Proposal
The Central Bank of Ireland (Central Bank) has
issued a consultation paper, CP162, seeking market feedback on a number of
proposed enhancements to their AIF Rulebook including, in a fund
finance context, the proposed removal of the historical regulatory
prohibition which prevents Alternative Investment Funds
(AIFs) from acting as a guarantor on behalf of
third parties.
The term 'guarantor' is not defined but, in practical
terms, historically this was generally understood to mean that
Irish authorised AIFs can guarantee, secure and/or be responsible
for the obligations of themselves and their wholly owned
subsidiaries but they cannot guarantee, give security for and/or be
responsible for any other party.
In its fiftieth edition of its AIFMD Q&A, published March 2025
(available here) the Central Bank helpfully
relaxed the scope of this restriction as it applies to Qualifying
Investor Alternative Investment Funds (QIAIFs),
subject to satisfaction of certain conditions.1
Following further constructive engagement with industry, which
Walkers has been centrally involved in, the Central Bank is now
proposing a complete removal of this restriction for QIAIFs. This
would include all ICAVs and Investment Limited Partnerships which
are authorised as QIAIFs. The restriction does not apply to
European Long-Term Investment Funds (ELTIFs) and
it is very welcome to now see the Central Bank advocating for
alignment between the two regimes.
Timeline
The consultation period will run for eight-weeks and it is anticipated that the removal of the prohibition will be effective before the year-end.
Commentary
While the existing prohibition was unhelpful for master / feeder
structures, it was possible to deal with the restriction by
implementing a cascading pledge.
The proposed removal of the restriction is a welcome development
in a fund finance context for transactions involving Irish
entities.
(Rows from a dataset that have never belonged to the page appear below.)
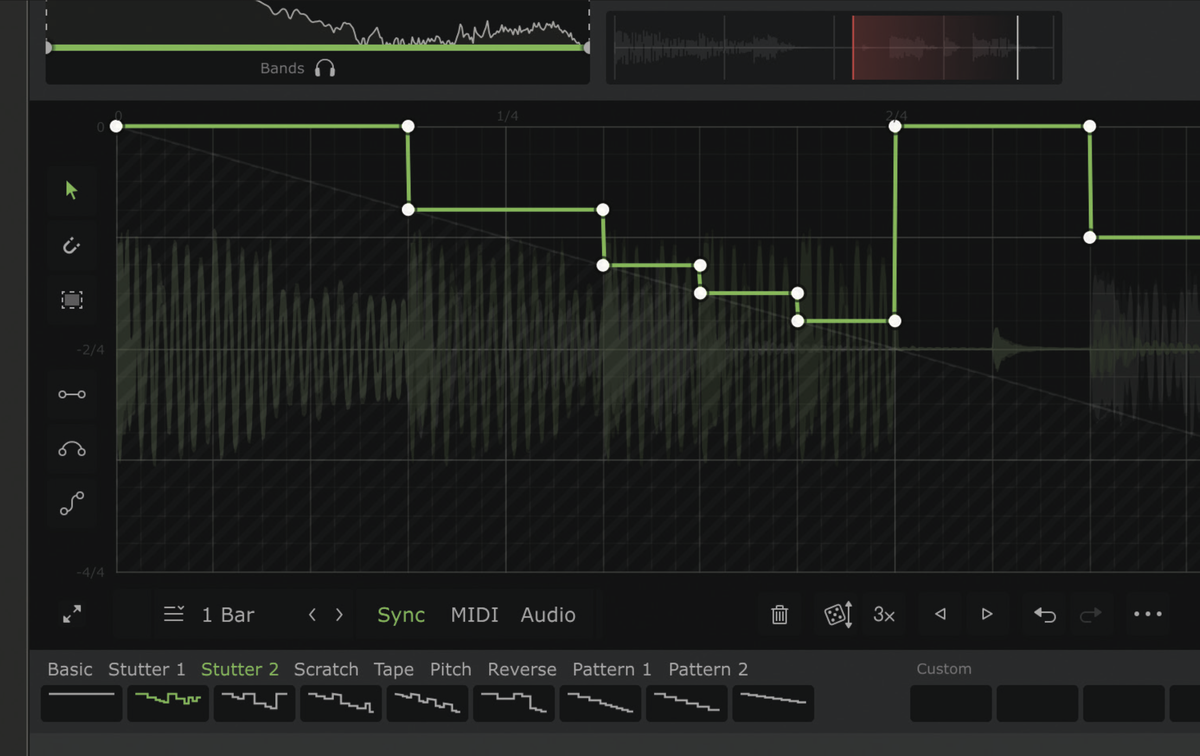Switch to the Scratch preset tab
1200x756 pixels.
[326, 669]
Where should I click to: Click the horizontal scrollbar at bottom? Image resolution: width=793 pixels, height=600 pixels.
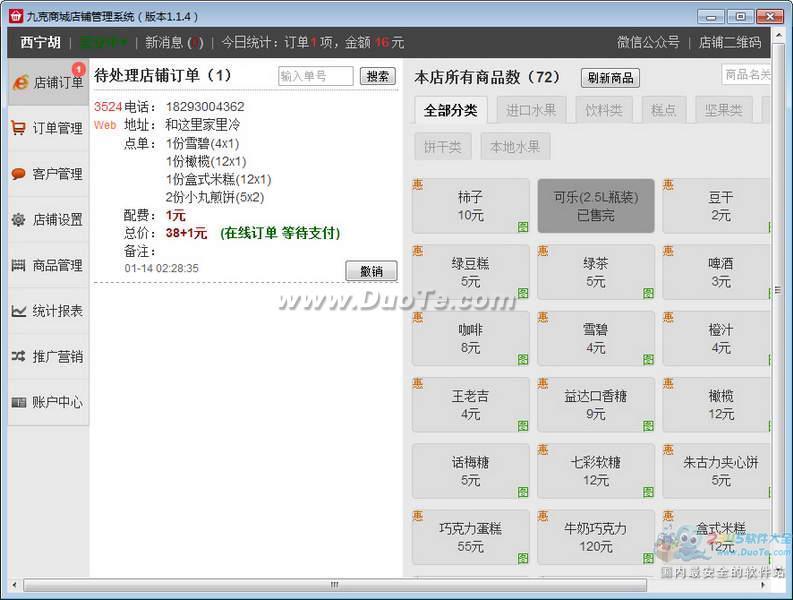(x=334, y=585)
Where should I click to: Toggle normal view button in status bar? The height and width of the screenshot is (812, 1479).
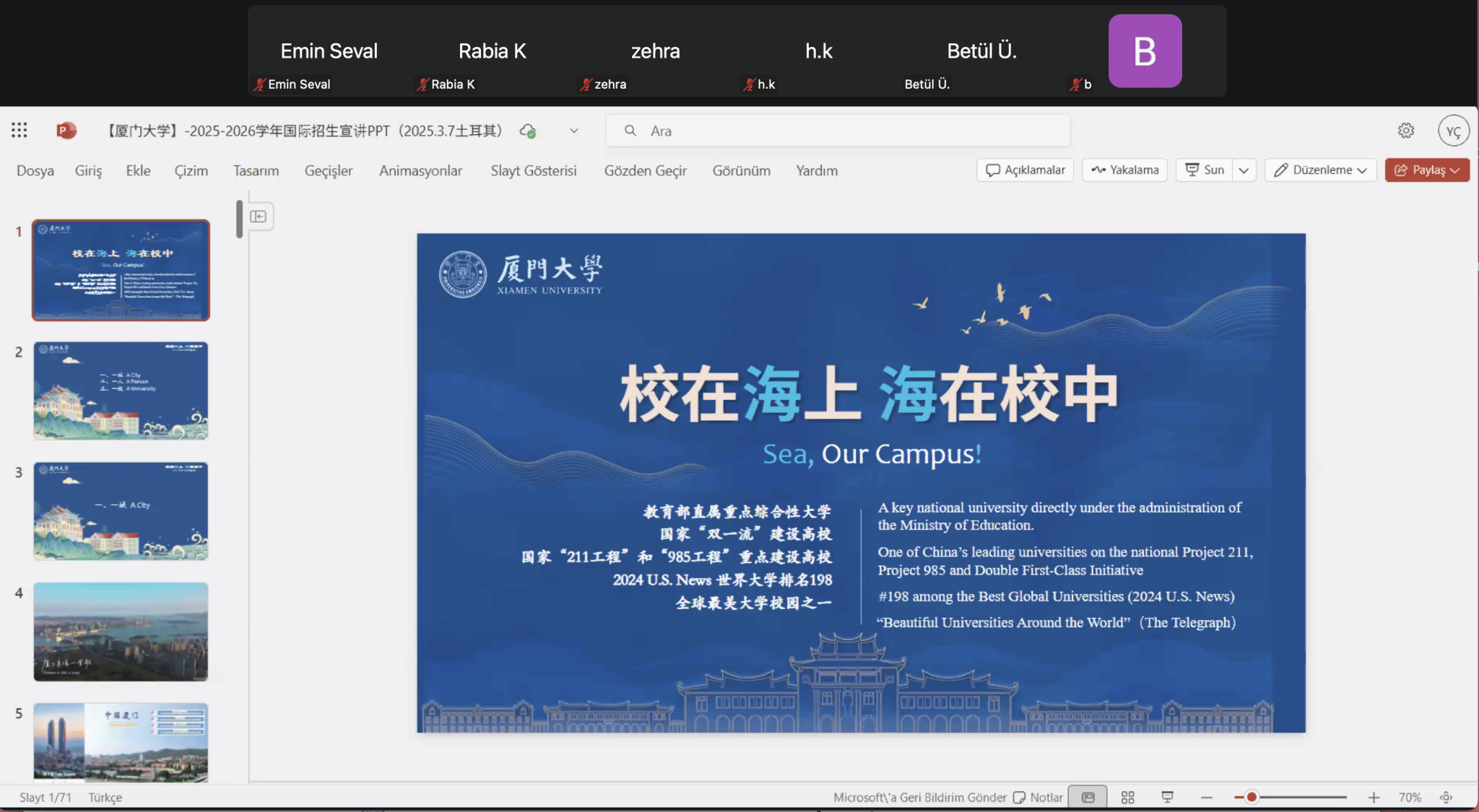click(x=1088, y=797)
This change will simplify deals and allow QIAIFs to
provide direct guarantees and security for certain other obligors
instead of requiring a more cumbersome and costly cascading pledge
arrangement. While there will no longer be any Irish regulatory
driver for a cascading pledge, it will still be possible to
implement a cascade for other purposes e.g. ERISA or other
commercial reasons.
The proposed removal of the prohibition brings the QIAIF regime
broadly in line with other key funds jurisdictions and with the
current position for Irish AIFs established as ELTIFs which also
does not explicitly prohibit the granting of third-party
guarantees.
This development can be expected to ultimately benefit investors
and market participants by reducing deal complexity and costs of
permitted financings while also strengthening Ireland's
position as a recognised centre of excellence for the private funds
industry.
Footnote
1. Please see our article "Fund Finance: Central Bank of Ireland relaxes regulatory prohibition on provision of third-party guarantees by QIAIFs", available here for a more focussed discussion on the relaxation of this prohibition.